Learning to swim at seven. Reading aloud at six. Lying in bed with my father and mother. Playing catch with my father. Watching my mother feed baby Ella.

Goose claws at my face. Too late.

Listening to my mother tell my father she quit drinking.

Walking my mother upstairs after a visit to the doctor.

Watching my mother stare out the window for hours.

Standing in a filthy apartment while my mother scored.

Seeing my parents fight, knowing my mother is lying about what she’s been doing.

Holding Ella while she sobs.

Goose is losing strength.

I have complete control over the entire collection in my library. I can fast forward, rewind, freeze frame.

Stickball in the street.

Finding my mother passed out on the kitchen floor for the first time.

Christmas morning.

I am now in possession of the title and deed to my life free and clear.

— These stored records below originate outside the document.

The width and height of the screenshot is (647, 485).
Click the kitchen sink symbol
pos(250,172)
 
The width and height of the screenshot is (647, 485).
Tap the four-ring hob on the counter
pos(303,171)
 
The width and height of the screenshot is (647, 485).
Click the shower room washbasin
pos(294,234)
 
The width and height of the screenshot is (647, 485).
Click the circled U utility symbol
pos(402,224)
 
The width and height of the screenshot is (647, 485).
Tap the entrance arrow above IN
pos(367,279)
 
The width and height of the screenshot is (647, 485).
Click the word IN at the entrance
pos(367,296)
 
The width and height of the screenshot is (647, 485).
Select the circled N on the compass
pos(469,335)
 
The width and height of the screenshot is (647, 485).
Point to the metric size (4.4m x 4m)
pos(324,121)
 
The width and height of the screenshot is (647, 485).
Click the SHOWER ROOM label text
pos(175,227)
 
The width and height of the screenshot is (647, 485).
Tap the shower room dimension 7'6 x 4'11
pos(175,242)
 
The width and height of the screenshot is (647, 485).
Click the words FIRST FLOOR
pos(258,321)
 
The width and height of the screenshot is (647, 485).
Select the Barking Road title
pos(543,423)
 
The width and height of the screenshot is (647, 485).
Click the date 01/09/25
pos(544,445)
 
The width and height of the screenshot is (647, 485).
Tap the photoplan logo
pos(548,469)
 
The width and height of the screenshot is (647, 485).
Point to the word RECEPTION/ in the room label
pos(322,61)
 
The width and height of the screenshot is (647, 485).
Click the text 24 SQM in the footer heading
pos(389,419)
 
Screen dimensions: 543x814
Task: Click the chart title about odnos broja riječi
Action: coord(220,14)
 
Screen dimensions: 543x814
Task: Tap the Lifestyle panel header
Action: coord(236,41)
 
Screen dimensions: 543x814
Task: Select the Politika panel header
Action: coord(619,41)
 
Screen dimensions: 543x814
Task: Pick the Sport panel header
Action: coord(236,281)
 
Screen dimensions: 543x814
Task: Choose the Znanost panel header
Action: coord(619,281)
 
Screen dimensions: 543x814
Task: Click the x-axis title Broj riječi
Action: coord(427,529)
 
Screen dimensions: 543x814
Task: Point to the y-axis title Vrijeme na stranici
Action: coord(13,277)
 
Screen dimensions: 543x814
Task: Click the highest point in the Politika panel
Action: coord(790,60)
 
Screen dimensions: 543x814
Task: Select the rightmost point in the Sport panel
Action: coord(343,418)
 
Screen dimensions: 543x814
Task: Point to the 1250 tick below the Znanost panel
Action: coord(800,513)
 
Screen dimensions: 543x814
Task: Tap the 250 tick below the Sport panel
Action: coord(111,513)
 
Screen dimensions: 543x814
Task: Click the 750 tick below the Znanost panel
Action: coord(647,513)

Goose stops struggling. His arms fall to his side.

The memories speed up. They’re coming so fast now they start to blend into one brilliant white light. Faster and the light grows to a brightness I can’t take. Faster until there is nothing but white. Faster until I’m consumed by a flash of blinding light that engulfs me.

And then it’s gone.

No light. No whoosh. No rushing memories. No Goose. I’m alone in the alley.

I know Goose was never here.

I know what needs to be done.

I know everything.

79

(Well, this complicates matters.)

The old boy has managed to complete his task of memory recoupment in the most inadvertent of manners and ahead of whatever arbitrary schedule he had set for himself.

Sadly, this freshly unearthed trove of treasure has not set him free from his self-imposed prison. Rather it has placed even more obstacles in his path. Now flush with childhood imagery and thrilling with the vigor new discoveries bring, our man is more befuddled than ever. Longstanding beliefs have been upended. Old emotions thrown into question. New wrinkles have been added to his road to reinvention.

Our man is determined to understand the significance of the events he is now aware of and arrange them in the correct and meaningful context, the Rosetta stone being the identity of the newest player in this confounding drama. Decoding the past is now predicated on unraveling the identity of the man whose neck he so recently held in his hands. This will take more time. More effort on top of what has already been so very draining.

Surely, this shift in gears is a huge mistake. But then all of this has been, hasn’t it? And to what end? To rebuild himself as a healthier version of the man he was at one time resigned to be? To reconstruct himself as the man his wife would fall in love with all over again? To reincarnate himself as someone lovable who could not be left under any circumstances? It’s too late for that, no? Far too late for that.

But try explaining to our man the realities of his situation. He’d never accept it, and, further, without his indulgent, Sisyphean mission, what has he left?

Nothing, I’m afraid.

His plan has morphed. What originally started as a quest for knowledge has interwoven itself with a pursuit of vengeance as well. And necessarily so, the delicacy of revenge serves as the irresistible temptation that a personality like his can burn as fuel for a very long time.